Тексты Сумирэ страдали определенными изъянами, но в них чувствовалась удивительная свежесть и читалось стремление автора прямо и до конца откровенно говорить о том важном, что было на душе. В любом случае Сумирэ не пыталась копировать чей-либо стиль или же ловко придавать своим вещам некую нужную форму Мне это очень нравилось. Нельзя было лишать ее тексты энергии прямодушия и открытости ради аккуратной, удобоваримой литературной формы. В любом случае особо волноваться за Сумирэ не стоило, ведь у нее впереди еще было столько времени, чтобы, шагая по дороге жизни, заглянуть во все места, куда заблагорассудится. Как гласит пословица, “хорошо растет то, что растет медленно”.

— Знаешь, в моей голове столько всего, о чем я хотела бы написать. Не голова — амбар какой-то! — говорила Сумирэ. — Разные образы, сцены, обрывки слов, облики людей — временами я вижу их как наяву: все залито ярким светом, все движется. Я слышу, как они кричат мне: “Пиши!” И предвкушаю начало замечательного рассказа. Мне кажется, я могу переместиться в какое-то новое место. Но как только приземляюсь за письменный стол и начинаю писать, тут же понимаю: что-то очень важное безвозвратно пропало. Нет никаких кристаллов — одна мелкая галька. И я никуда не улетаю.

Сумирэ нахмурилась, подобрала с земли уже, наверно, двухсот пятидесятый камушек и кинула его в пруд.

— Все-таки у меня чего-то не хватает, как с самого начала не было, — без чего никогда не станешь писателем. Чего-то очень важного.

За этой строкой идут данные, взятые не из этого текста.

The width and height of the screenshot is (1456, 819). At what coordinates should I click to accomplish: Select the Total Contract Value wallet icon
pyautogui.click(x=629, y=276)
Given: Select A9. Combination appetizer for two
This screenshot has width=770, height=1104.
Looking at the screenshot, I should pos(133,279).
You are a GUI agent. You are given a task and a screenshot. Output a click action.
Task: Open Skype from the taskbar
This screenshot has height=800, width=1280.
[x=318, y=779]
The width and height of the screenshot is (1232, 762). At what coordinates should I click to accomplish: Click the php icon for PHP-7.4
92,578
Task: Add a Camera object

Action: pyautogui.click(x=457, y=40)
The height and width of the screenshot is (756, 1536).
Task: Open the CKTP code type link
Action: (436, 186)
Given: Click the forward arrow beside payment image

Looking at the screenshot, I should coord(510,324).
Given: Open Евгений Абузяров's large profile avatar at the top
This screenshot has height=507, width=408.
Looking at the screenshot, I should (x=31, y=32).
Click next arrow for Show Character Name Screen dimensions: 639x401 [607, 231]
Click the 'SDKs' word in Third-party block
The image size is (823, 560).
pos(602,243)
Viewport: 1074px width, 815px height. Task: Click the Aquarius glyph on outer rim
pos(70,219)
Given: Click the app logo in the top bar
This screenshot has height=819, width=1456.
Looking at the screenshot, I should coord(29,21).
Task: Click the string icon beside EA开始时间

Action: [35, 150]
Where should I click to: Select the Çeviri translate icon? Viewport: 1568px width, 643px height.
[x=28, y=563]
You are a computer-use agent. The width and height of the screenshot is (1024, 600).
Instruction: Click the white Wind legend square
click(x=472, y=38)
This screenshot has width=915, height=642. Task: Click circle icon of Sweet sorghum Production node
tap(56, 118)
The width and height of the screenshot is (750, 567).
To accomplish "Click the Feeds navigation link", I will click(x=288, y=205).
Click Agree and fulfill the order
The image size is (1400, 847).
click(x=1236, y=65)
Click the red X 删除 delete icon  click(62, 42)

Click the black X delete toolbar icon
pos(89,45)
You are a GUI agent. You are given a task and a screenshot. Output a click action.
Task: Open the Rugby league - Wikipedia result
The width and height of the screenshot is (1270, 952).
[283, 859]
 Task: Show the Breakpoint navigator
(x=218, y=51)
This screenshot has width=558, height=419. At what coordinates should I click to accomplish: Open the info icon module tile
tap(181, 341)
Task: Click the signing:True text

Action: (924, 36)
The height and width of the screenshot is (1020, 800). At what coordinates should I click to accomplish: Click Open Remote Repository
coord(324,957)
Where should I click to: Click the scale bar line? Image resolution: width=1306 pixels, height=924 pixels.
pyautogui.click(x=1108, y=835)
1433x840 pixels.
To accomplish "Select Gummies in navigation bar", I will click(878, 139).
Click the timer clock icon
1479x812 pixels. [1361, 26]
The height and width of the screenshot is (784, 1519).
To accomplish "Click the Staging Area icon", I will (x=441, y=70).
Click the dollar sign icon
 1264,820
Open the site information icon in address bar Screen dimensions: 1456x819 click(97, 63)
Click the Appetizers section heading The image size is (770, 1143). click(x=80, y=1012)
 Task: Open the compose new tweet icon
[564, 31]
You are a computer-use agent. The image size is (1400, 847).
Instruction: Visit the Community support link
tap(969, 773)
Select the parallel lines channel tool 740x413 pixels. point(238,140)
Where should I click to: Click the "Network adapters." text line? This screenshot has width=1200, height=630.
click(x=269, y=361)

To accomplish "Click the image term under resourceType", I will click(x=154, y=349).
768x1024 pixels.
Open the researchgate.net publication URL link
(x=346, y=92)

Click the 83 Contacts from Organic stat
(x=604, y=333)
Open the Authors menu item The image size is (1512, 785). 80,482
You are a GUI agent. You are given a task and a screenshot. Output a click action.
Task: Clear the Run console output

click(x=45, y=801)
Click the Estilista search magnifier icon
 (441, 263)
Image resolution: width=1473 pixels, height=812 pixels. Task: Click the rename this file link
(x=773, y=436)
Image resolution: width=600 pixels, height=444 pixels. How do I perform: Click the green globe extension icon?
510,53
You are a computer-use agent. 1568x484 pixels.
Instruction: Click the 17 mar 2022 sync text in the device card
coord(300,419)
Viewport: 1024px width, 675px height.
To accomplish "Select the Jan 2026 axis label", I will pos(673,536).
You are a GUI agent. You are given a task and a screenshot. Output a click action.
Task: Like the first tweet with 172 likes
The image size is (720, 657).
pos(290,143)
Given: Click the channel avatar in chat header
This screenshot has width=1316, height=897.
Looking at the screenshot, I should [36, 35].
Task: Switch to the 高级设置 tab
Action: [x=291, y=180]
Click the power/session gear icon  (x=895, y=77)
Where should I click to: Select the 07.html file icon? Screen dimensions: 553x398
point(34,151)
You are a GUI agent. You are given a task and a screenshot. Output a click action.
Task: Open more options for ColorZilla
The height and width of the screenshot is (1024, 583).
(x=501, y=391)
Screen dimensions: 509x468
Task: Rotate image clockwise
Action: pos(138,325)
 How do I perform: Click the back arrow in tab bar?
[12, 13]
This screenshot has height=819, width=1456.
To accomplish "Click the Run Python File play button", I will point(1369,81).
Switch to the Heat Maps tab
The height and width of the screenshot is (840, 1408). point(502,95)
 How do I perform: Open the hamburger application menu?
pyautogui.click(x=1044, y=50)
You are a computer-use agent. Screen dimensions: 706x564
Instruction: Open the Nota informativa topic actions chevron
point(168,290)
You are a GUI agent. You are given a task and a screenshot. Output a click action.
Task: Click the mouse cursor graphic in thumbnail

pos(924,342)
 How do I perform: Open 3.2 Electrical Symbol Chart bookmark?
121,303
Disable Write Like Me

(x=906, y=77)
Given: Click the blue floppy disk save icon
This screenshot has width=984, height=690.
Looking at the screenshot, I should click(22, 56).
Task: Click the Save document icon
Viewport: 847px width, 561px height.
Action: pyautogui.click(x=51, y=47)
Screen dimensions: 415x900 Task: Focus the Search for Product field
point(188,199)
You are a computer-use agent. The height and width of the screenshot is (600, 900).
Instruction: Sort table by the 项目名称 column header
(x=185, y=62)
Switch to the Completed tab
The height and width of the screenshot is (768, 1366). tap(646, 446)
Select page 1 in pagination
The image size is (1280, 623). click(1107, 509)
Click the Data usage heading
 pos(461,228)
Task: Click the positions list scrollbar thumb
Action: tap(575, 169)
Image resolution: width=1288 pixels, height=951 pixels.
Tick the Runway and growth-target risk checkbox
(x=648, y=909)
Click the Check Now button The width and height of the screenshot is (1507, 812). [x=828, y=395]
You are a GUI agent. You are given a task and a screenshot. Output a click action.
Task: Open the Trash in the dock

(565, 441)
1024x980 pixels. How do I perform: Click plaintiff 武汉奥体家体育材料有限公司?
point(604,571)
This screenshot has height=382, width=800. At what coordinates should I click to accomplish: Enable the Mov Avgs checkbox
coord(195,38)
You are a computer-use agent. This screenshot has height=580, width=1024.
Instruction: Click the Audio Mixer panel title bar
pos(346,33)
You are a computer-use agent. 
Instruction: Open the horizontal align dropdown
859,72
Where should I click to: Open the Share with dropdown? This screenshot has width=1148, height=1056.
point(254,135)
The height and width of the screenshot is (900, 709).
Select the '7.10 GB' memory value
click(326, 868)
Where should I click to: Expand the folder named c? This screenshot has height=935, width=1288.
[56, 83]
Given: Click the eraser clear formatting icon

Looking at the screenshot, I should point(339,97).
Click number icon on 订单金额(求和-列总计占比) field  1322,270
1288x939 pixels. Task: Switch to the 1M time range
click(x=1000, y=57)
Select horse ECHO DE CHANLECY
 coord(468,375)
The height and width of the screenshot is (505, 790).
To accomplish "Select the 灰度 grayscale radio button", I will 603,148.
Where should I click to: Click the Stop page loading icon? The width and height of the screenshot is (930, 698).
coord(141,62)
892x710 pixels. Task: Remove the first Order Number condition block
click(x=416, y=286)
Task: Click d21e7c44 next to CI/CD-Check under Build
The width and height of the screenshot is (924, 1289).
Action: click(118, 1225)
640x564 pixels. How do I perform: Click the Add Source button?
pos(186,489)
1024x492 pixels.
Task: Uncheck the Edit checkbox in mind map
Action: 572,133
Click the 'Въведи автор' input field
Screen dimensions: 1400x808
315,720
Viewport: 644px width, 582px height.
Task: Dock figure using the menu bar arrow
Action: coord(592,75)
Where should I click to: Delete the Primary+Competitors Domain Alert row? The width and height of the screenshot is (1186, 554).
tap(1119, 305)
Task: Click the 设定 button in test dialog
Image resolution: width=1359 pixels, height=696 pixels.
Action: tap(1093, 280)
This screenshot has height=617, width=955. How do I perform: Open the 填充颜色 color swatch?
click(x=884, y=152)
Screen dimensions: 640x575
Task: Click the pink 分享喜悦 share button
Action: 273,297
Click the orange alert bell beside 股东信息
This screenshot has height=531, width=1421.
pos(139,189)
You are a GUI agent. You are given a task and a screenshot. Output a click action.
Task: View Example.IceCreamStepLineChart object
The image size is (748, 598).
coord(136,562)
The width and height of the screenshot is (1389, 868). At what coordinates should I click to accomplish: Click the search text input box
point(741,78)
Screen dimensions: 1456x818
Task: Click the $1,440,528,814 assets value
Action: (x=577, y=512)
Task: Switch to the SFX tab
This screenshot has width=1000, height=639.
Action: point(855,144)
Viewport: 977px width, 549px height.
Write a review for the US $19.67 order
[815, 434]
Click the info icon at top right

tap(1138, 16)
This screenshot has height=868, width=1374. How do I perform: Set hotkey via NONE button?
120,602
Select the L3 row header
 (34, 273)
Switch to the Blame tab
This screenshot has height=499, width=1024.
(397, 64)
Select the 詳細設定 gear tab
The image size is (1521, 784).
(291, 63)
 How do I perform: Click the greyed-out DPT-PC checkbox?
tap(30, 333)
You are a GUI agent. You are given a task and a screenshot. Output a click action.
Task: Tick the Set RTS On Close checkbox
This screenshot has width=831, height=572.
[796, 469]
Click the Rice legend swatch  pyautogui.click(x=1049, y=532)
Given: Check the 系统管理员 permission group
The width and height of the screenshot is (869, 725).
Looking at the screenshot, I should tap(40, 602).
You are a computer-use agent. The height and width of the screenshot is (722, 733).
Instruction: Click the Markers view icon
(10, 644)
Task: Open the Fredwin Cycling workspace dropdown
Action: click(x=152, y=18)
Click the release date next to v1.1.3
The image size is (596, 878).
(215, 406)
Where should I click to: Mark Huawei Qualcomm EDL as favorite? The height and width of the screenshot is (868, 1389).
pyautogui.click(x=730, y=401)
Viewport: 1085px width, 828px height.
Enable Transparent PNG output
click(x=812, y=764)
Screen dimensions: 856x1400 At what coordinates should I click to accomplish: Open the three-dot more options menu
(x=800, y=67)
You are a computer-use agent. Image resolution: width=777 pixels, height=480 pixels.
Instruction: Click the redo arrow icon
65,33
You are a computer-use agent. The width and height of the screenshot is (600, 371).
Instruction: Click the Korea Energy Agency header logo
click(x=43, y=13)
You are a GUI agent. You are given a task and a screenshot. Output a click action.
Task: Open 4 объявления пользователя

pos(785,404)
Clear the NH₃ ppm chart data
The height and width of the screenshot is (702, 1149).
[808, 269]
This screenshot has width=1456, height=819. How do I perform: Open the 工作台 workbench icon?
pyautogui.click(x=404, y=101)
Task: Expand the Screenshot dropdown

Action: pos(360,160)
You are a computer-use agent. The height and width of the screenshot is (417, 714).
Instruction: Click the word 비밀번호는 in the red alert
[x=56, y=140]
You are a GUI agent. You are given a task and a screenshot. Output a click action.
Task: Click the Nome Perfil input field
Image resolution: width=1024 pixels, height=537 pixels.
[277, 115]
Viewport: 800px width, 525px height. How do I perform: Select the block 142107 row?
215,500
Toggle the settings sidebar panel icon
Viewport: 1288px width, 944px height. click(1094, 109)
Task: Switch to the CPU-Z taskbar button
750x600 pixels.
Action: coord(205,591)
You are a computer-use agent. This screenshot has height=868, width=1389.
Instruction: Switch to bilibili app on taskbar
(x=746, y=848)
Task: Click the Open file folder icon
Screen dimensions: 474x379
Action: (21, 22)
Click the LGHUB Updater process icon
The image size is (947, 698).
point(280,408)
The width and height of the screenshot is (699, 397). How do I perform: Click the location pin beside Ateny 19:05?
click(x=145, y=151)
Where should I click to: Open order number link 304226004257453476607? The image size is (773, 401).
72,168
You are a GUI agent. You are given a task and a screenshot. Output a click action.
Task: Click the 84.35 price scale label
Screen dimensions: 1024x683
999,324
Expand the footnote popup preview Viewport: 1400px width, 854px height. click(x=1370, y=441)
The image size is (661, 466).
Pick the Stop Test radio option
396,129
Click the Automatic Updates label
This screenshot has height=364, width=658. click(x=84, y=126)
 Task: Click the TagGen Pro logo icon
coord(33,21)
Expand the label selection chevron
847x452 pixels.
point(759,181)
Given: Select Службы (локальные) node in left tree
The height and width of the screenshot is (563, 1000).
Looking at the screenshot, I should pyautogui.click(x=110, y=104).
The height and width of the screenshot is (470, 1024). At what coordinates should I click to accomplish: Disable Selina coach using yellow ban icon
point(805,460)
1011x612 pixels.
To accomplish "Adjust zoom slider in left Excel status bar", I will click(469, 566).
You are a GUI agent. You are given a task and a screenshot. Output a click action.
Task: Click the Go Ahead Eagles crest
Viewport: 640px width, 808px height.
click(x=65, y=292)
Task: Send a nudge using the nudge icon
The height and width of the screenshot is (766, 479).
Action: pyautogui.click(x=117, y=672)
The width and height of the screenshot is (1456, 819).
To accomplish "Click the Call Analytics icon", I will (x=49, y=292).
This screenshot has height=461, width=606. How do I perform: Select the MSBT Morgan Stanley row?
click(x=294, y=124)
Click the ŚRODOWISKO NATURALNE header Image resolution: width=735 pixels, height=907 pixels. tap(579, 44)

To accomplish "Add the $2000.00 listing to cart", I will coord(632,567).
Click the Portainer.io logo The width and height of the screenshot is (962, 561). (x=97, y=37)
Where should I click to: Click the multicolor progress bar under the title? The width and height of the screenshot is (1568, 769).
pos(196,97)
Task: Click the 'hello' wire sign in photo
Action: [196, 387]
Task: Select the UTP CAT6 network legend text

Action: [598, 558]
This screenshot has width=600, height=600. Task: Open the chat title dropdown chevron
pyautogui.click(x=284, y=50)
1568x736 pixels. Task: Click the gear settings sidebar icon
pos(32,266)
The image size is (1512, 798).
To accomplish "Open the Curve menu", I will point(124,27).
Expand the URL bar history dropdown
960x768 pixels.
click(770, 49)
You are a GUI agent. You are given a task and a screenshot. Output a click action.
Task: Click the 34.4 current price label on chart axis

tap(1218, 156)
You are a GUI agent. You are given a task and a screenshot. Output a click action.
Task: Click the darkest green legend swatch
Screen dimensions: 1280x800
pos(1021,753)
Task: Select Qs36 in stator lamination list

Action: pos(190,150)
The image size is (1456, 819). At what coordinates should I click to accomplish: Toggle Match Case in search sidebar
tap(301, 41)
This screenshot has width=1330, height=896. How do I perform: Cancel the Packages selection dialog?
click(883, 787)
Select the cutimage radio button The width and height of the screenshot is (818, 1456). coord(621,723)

На какое-то время повисло мертвое молчание. Казалось, она хотела услышать мою очередную банальную мысль.

Подумав, я начал.

— В древнем Китае города окружались высокими крепостными стенами, в которых было по несколько больших, прекрасных ворот. Считалось, что у ворот есть особый важный смысл: это не просто двери, через которые входят и выходят. Люди верили, что в воротах обитает или должен обитать некий дух города. Так же, как в средневековой Европе сердцем города было принято считать храм и площадь. Вот почему и сегодня в Китае сохранилось множество великолепных ворот. Ты знаешь, что делали древние китайцы, когда их строили?

— Нет, не знаю.

— Брали телеги и шли в те места, где когда-то шли бои. Там собирали уже побелевшие от времени кости воинов, погребенные под слоем земли или разбросанные на поверхности. Собирали все, что могли собрать. В Китае, с его богатой историей, таких мест хоть отбавляй. Потом у входа в город сооружали огромные ворота, в которые замуровывали эти кости. Для чего? Китайцы верили, что погибшие воины будут защищать город, поскольку их души, наконец, обрели покой. Да, и вот еще что. Когда ворота уже были готовы, китайцы приводили несколько собак, кинжалом перерезали им горло и окропляли ворота еще теплой собачьей кровью. Лишь когда высохшие кости соединяются со свежей кровью, старые души вновь наполняются сверхъестественной силой. Так полагали китайцы.